ActiveScraper.get('http://example.com/path/index.html?q=hello&name=world')
ActiveScraper.get('http://example.com/path/index.html?&q=hello&name=world')
ActiveScraper.get('http://example.com/path/index.html?name=world&q=hello')
ActiveScraper.get('http://EXAMPLE.COM/path/index.html?q=hello&name=world')

– will all fetch the same cached data response, unless I manually trigger a refresh from the data source:

ActiveScraper.get('http://example.com/path/index.html?query=hello&name=world', expires: 5.days.ago)

# Note: this is not implemented yet, as of version 0.0.1

And for cases in which the query parameters are things that are inconsequential to the actual response, or, that I don't want stored as plaintext:

ActiveScraper.get('http://api.example.com/apples/description?user=bob&key=1234', obfuscate_query: [:key, :user] )
ActiveScraper.get('http://api.example.com/apples/description?user=dan&key=555', obfuscate_query: [:key, :user])

Both of the above requests will be normalized to one canonical URI:

http://api.example.com/apples/description?user=__OMIT__&key=__OMIT__

Why ActiveRecord?

So why not use the far more mature and better-designed VCR library, which, besides being better, doesn't depend on the cruft of ActiveRecord storage?
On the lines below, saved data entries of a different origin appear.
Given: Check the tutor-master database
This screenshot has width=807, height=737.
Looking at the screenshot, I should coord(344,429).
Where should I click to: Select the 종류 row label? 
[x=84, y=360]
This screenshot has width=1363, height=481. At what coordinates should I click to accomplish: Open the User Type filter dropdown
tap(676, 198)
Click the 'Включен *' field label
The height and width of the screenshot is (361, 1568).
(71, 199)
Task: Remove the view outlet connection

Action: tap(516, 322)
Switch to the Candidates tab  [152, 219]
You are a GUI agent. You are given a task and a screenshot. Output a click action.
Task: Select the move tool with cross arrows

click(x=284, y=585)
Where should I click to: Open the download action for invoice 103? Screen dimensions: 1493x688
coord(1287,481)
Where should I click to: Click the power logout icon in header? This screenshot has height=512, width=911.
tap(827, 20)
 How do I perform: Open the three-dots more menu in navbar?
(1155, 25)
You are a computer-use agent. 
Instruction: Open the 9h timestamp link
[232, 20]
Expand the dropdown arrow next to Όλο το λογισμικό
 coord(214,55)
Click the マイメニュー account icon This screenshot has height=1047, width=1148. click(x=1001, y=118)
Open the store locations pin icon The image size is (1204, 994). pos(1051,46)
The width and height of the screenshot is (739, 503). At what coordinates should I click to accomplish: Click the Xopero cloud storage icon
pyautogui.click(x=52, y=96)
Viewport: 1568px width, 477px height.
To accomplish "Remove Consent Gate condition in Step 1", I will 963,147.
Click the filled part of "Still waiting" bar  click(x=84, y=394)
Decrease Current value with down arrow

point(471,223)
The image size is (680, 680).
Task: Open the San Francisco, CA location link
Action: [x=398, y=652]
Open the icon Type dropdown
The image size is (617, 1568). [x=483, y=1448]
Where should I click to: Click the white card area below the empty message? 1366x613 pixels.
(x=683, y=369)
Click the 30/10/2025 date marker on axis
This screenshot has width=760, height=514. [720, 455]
Good question! Though I'm sure you could jury-rig VCR to handle your data requests, there's not much of an API for customizing the freshness of cached data. And at least with a database, you have some flexibility in queries, such as being able to count how many requests you've made to example.com that had the particular endpoint of /v1/data/widgets/*.

On the other hand, an actual document store, through something like Mongoid, is obviously the logical data store. But I don't make many apps using Mongo, so ActiveRecord it is.

Sample usage

resp = ActiveScraper.get("http://www.supremecourt.gov/opinions/slipopinions.aspx?Term=12")

# Now download each PDF
resp.parsed_body.search("table.datatables tr td:nth-child(4) a").each do |a|
    next if a['href'].nil?
    link = "http://www.supremecourt.gov/opinions/" + a['href']
    puts "Downloading #{link}..."
    ActiveScraper.get(link)
    sleep 0.5
end

The result of this is that your Rails application will have a ActiveScraper::CachedResponse for each of the PDF and HTML files collected. There will also be a corresponding ActiveScraper::CachedRequest which keeps a normalized version of the request used to get that response.

Every subsequent request for these URLs will fetch from your ActiveRecord collection as opposed to revisiting the website.

Status

As of Version 0.0.1...I would not actually use this for anything but the most basic and common kinds of GET requests.